What Did the Founding Fathers Eat and Drink as They Started a Revolution?

While the members of the second Continental Congress didn't celebrate American independence with picnics or backyard grilling the way we do today, they did their share of celebrating. Smithsonian takes a look at the food that was available to the Founding Fathers in Philadelphia at the time, but the more interesting subject was what -and how much- they drank. They drank a lot of alcohol. George Washington was known for spending prodigiously on drinks for everyone, while Thomas Jefferson worked to produce better wine. Benjamin Franklin was the most famous drinker of the bunch, because he wrote about his appreciation of alcohol. Steven Grasse and Reverend Michael Alan, who produced a book on colonial drinking, tell us more.   

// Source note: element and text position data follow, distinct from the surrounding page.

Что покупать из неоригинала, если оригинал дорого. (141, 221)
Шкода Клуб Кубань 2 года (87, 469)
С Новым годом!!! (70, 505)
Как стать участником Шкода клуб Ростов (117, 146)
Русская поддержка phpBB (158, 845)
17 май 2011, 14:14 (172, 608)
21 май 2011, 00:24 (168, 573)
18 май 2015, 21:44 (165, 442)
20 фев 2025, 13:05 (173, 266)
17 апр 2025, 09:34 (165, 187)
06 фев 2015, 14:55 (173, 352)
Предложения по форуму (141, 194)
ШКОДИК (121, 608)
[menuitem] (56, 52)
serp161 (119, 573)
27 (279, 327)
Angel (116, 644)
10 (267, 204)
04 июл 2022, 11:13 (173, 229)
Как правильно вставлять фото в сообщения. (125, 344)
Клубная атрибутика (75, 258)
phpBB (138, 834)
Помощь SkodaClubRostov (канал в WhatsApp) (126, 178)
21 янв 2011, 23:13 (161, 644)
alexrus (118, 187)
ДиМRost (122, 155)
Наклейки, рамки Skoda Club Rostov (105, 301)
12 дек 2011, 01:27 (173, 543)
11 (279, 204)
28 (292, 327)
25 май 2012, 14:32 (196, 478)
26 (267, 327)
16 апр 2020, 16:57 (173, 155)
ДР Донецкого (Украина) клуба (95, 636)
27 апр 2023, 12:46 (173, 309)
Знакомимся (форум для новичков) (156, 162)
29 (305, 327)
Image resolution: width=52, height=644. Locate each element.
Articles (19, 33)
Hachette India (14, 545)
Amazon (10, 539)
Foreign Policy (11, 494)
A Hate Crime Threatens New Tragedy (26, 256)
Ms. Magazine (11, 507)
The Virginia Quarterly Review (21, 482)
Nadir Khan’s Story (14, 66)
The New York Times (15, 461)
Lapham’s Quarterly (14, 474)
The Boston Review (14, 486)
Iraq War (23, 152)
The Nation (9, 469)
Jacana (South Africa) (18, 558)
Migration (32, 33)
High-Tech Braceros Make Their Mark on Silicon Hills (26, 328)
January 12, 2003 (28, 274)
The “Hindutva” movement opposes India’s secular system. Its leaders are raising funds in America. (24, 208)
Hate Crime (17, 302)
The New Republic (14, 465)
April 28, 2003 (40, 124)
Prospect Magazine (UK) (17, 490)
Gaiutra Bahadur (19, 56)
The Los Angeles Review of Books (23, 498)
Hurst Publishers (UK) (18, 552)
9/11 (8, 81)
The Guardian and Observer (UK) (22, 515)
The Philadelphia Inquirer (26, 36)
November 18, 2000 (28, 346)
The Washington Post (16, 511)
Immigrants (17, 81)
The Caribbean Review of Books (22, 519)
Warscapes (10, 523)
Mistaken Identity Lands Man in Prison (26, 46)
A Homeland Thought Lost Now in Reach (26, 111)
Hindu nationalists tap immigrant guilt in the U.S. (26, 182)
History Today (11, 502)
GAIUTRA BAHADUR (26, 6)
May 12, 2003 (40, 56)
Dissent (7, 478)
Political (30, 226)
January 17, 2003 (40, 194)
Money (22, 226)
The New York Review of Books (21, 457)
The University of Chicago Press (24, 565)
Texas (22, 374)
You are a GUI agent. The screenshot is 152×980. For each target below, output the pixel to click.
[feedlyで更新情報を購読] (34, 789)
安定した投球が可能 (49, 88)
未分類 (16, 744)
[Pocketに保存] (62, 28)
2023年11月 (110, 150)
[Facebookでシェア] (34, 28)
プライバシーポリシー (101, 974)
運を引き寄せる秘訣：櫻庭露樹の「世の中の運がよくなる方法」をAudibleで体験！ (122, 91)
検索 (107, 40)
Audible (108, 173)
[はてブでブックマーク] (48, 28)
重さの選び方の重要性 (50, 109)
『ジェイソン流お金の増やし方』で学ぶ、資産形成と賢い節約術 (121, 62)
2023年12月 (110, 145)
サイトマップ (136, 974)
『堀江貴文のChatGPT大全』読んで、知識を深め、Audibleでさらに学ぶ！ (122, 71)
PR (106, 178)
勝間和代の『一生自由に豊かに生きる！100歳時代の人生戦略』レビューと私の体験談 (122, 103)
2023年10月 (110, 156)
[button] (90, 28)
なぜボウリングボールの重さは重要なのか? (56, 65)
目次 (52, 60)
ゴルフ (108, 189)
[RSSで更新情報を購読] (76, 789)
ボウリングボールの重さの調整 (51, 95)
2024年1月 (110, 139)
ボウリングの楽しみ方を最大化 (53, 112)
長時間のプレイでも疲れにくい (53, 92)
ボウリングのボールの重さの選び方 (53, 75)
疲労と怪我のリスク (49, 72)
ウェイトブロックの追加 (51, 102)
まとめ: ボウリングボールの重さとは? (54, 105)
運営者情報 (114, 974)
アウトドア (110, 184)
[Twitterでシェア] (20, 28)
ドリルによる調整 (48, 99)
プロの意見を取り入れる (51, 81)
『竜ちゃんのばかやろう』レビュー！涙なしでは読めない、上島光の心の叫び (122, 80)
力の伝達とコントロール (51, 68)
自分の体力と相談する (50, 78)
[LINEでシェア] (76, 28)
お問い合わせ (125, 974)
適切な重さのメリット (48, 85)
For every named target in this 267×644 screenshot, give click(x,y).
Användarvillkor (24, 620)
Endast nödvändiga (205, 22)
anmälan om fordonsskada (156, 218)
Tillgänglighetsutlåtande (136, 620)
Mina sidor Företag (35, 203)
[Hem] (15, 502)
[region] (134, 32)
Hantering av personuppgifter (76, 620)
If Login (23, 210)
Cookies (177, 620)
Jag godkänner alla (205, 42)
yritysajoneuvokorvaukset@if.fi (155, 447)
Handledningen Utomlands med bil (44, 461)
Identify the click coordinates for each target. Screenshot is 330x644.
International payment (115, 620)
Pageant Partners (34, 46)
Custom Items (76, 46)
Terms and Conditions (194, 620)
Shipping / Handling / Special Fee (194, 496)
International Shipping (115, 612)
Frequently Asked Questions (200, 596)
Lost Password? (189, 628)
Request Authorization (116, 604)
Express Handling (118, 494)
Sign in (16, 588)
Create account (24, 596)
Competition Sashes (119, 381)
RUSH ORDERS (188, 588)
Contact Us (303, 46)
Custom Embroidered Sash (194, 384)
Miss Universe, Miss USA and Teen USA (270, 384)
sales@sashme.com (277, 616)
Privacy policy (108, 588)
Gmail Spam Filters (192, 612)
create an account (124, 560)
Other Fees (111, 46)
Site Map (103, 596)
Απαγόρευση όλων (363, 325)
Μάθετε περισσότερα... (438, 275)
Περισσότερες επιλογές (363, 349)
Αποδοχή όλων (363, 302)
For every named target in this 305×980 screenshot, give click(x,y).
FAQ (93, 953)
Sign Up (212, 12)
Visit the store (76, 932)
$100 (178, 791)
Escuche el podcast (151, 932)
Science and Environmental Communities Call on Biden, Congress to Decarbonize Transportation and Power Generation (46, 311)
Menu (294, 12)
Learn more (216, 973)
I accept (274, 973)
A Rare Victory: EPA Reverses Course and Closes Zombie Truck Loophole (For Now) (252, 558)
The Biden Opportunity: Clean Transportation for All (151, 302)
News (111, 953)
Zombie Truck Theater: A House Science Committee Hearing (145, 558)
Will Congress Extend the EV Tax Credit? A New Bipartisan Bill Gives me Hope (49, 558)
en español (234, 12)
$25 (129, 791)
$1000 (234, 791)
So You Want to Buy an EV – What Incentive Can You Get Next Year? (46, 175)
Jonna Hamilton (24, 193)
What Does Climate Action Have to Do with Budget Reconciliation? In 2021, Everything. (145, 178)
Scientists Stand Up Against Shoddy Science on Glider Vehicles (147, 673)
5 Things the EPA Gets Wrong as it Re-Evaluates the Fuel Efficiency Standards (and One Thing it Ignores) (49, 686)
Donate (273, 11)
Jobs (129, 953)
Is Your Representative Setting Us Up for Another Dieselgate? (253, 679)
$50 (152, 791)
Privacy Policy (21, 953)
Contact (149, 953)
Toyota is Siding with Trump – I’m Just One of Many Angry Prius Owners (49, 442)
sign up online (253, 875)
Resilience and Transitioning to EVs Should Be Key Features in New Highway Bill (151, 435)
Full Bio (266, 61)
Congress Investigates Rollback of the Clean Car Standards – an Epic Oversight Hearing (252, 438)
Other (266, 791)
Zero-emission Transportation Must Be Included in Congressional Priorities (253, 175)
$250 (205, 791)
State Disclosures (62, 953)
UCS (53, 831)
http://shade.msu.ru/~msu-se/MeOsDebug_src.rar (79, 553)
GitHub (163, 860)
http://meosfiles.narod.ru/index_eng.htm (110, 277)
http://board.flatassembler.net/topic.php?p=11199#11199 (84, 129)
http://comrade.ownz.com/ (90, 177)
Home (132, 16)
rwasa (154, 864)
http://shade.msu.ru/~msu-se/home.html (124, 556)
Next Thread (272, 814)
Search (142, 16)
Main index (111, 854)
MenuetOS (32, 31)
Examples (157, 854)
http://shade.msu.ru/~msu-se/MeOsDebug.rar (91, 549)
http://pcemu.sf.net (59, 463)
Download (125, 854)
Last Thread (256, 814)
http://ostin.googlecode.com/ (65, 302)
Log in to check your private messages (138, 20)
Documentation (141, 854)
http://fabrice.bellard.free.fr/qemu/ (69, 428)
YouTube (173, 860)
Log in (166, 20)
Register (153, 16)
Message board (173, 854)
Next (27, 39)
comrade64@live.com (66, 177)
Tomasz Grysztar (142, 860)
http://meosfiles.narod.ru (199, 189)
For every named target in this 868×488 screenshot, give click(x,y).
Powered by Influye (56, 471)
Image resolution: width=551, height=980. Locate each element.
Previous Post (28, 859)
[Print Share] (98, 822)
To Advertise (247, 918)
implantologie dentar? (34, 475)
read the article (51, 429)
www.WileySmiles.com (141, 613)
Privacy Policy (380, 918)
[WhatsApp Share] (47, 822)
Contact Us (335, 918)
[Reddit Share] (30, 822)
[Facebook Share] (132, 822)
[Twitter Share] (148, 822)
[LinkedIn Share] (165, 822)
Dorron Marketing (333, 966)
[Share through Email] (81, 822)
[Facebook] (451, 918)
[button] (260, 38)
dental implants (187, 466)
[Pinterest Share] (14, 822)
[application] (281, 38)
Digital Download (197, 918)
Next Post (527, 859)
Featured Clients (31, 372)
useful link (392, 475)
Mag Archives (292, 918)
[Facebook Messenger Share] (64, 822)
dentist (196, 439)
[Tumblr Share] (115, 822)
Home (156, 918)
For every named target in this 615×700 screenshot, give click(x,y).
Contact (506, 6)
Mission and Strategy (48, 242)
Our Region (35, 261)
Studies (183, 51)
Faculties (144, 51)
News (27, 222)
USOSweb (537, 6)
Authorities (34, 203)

Benjamin Franklin was especially unabashed about his love of “the cups.” Though Grasse writes that he was careful to advise temperance, he regularly enjoyed wine and what some might argue were early iterations of craft cocktails. His favorite, according to Alan, was milk punch, a three-ingredient brandy-based sip whose two non-alcoholic components–milk and lemon juice–washed and refined its third. Another Franklin foodie badge is his “Drinkers’ Dictionary,” a compendium of Colonial slang describing the state of drunkenness. Initially printed in 1737 in the Pennsylvania Gazette, its publication made Franklin one of America’s first food and drink writers.

Then there was Alexander Hamilton, who reportedly couldn't hold his liquor as well as the others. Read about the food and drink of the Founding Fathers at Smithsonian.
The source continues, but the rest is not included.